Partenope may not have as many memorable arias as, say, Giulio Cesare or Xerxes, but it has its musical charms. For the San Francisco Opera, an impressive cast did justice to every musical gesture while gamely, inventively—and often effectively—using their bodies in unexpected ways in director Christopher Alden’s blithely surreal production.

First seen in 2008 at English National Opera, this staging updates the complicated comedic plot from the city-state of Naples to a salon in 1920s Paris. Instead of the queen’s chambers, it’s set in the salon of a louche socialite who likes to surround herself with artists. Everyone, to put it bluntly, has the hots for someone.

The original version revolves around a love affair gone wrong between two visitors to Queen Partenope, the founder of Naples—Arsace (prince of Corinth, and the queen’s current lover) and the mysterious Eurimene, who is actually Rosmira in disguise, intent on avenging her bitter breakup with Arsace. To complicate matters, the two other men are there to pursue the queen—Emilio (prince of Comae, who has brought his army with him to back up his intent to marry her) and the painfully shy Armindo (prince of Rhodes, who can’t bring himself to declare his love to the queen). And then there’s Ormonte, the queen’s major domo.

Updating all this to a social circle in Paris—one mad for artists who push the envelope of propriety—fits the plot and opens the door to a panoply of physical shtick inspired by the excesses of surrealist art. As Emliio, tenor Alec Shrader dons a Man Ray mask and wanders the stage photographing the other participants. As Rosmira/Eurimene, mezzo soprano Daniela Mack performs a sort of strip tease taunting Emilio. As Armindo, counter tenor Anthony Roth Costanzo sings arias without missing a note as he crawls up a spiral staircase, dangles from the edge in homage to the silent film comic actor Harold Lloyd, climbs through a water closet transom and, in Act III, tap dances, complete with top hat and cane.
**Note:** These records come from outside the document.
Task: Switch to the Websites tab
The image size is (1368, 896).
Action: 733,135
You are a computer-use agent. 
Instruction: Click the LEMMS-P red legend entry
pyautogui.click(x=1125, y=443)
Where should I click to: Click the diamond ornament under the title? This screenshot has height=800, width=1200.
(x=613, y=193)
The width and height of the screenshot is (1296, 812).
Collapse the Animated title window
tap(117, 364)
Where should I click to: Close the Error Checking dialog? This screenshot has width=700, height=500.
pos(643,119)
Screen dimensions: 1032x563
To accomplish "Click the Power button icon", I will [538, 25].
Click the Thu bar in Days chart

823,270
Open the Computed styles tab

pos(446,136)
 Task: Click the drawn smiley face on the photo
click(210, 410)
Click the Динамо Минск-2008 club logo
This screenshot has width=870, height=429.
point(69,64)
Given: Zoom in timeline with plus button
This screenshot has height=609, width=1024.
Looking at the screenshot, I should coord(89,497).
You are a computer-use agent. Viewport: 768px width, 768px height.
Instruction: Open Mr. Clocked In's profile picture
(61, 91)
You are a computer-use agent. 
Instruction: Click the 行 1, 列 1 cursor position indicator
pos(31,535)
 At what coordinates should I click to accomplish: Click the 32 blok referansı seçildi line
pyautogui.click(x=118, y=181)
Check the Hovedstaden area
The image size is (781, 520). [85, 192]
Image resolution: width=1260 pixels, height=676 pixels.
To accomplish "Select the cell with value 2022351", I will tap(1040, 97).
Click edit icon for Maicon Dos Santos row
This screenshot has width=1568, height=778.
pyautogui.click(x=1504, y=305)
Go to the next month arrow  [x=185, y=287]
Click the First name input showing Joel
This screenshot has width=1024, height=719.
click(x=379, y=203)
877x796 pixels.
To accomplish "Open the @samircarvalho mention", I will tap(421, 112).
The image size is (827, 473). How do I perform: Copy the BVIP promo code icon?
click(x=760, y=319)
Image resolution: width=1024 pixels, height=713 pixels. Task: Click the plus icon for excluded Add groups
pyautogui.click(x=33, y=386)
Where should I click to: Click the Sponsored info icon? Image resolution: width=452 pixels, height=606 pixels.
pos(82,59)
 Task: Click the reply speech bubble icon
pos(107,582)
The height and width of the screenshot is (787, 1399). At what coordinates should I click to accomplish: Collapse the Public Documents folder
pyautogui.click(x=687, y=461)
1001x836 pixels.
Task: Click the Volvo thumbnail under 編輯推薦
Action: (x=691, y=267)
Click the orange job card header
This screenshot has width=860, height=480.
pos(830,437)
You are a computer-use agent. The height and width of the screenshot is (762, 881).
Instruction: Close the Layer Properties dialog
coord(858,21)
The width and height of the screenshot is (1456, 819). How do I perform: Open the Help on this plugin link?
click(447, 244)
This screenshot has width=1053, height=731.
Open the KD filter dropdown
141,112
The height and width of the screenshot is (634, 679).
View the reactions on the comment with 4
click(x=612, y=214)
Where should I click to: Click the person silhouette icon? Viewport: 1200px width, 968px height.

Bass-baritone Philip Sly emerges as Partenope’s exuberantly gay pal, at one point serving as a duelist, clad in a pink frock with an extra-wide bustle.

As Partenope, soprano Danielle De Niese sings her arias while showing off her tightly clothed form clubbing onto tables, chairs and, at one point, astride Arsace. As played by counter tenor David Daniels, he’s the one character who avoids physical histrionics.

All of this could have sent the proceedings way over the top, and for some fuddy-duddies no doubt it did. But the audience, in the fourth of six performances, lapped it up. And none of the shenanigans affected the music, with refined and idiomatic Baroque singing all around. The orchestra offered refreshingly unmannered playing led by conductor Julian Wachner, Director of Music and the Arts at New York City’s Trinity Wall Street, where he conducts both the contemporary and Baroque orchestras.

The standouts for me were Costanzo and Mack. Both delivered their arias with eye-opening precision, brilliantly executed coloratura and clear, pure sound, while creating flesh-and-blood characters that often touched our deepest emotions. Daniels sang languid laments with his customary panache and beautiful tone, and served as a center of gravity to the loopiness around him. Shrader poured out unforced fioratura in a silvery tenor, and threw himself into a surreal characterization. Sly handled his two arias with such aplomb it left some of us wishing he had more to do.

That leaves De Niese. Opening-night reviews were not all kind to her, but in this performance she had total command of the stage and, if her Baroque technique lacked the precision of some of the other cast members, the molten copper sound of her voice and the unrestrained sexuality of her presence created a character that believably could create a band of followers in thrall to her.

As with any true comedy, the plot wraps up with everyone paired off with the “right” partner—in this case gay, straight and painfully shy. The combination of exuberant staging, fearless singing and sprightly playing produced enough fizz to keep 3-1/2 hours of Händel’s more genial music sailing along. Who couldn’t smile?